- Records for this exercise:
↓

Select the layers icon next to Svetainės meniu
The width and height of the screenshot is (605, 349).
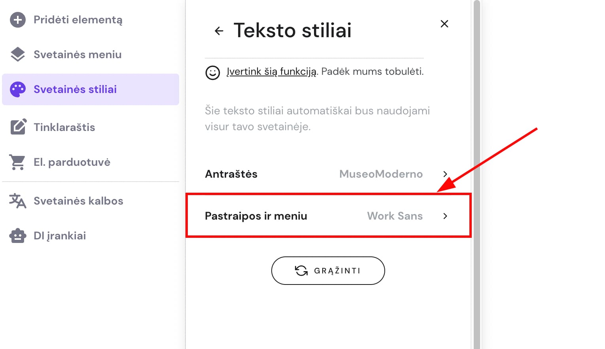point(17,54)
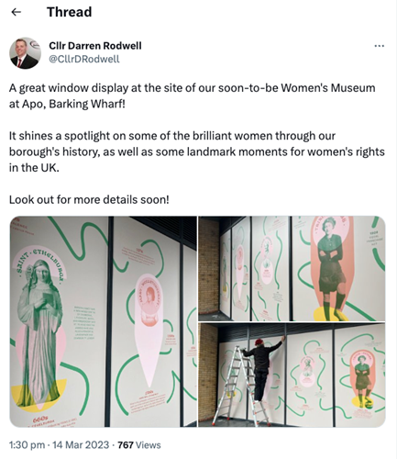Click the brick wall in the top-right photo
397x459 pixels.
coord(209,264)
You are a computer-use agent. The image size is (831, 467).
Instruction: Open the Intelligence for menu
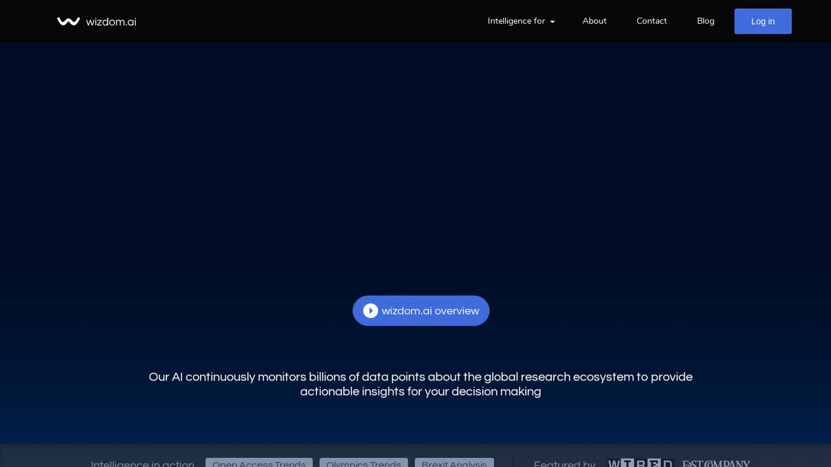click(516, 21)
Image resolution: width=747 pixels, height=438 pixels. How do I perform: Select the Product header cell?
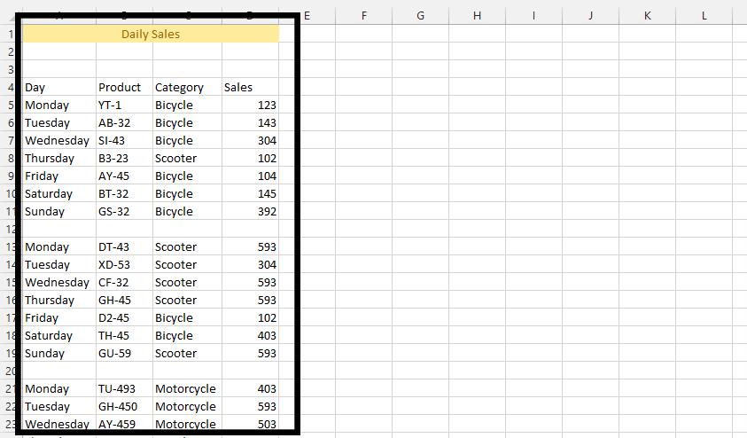[x=124, y=87]
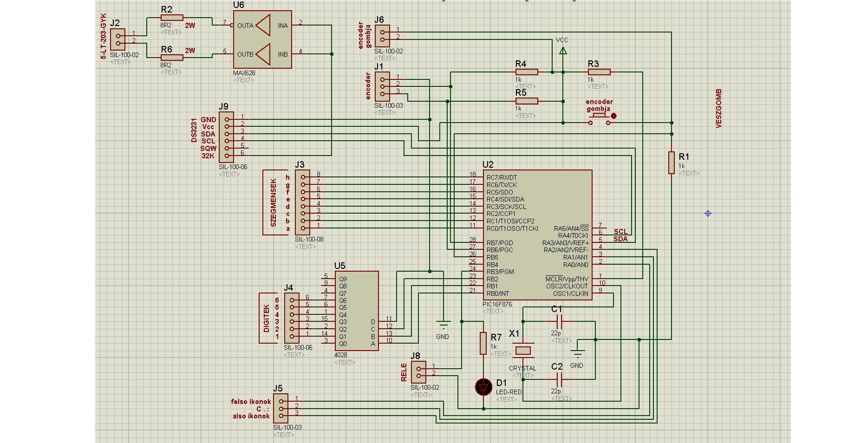Viewport: 848px width, 443px height.
Task: Click the J3 SZEGMENSEK eight-pin connector
Action: 303,202
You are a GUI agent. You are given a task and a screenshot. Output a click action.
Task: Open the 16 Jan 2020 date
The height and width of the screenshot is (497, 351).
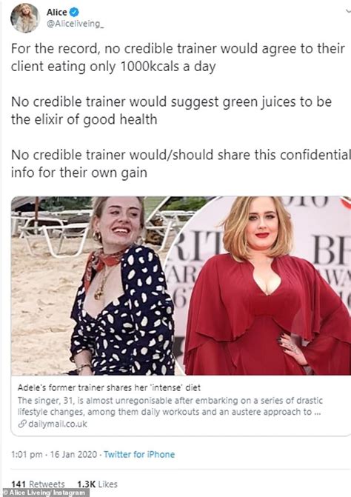point(73,454)
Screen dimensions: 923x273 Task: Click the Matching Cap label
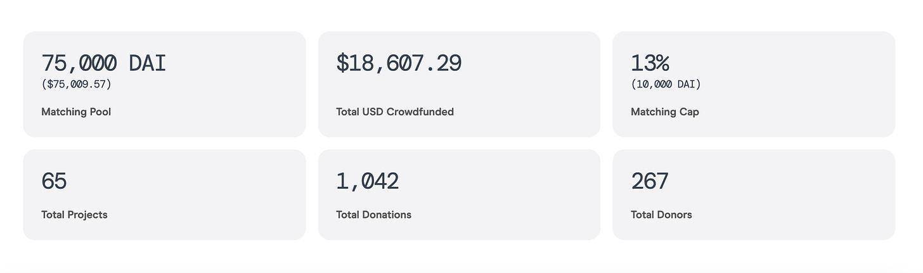[x=665, y=112]
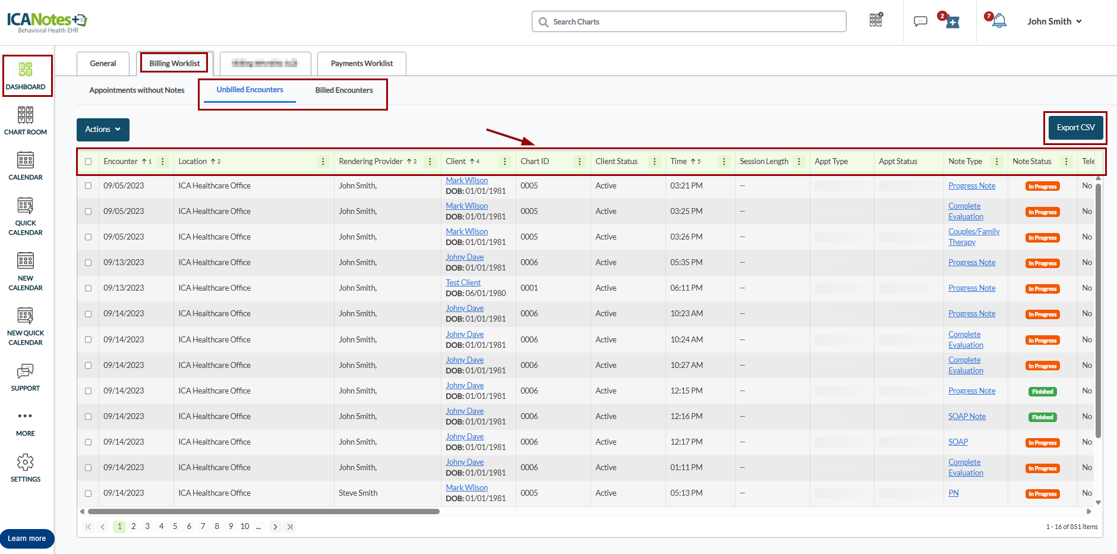Open column menu for Chart ID
Image resolution: width=1117 pixels, height=554 pixels.
(580, 162)
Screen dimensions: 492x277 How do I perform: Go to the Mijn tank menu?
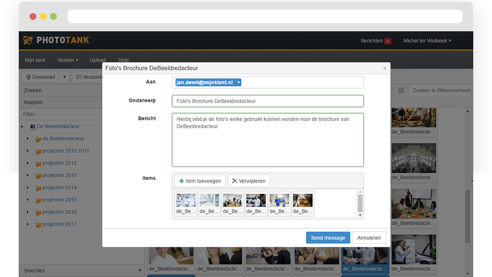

↑

- Exercise: Word for word and without pictures, restate only the lines running from the one that contains "The height and" through the last line of the listing above.

- Problem solution:
The height and width of the screenshot is (497, 351).
point(73,454)
Screen dimensions: 923x273 Task: Click the Matching Cap label
[x=665, y=112]
Open column menu for Chart ID
Image resolution: width=1117 pixels, height=554 pixels.
(580, 162)
Screen dimensions: 492x277 How do I perform: Go to the Mijn tank menu?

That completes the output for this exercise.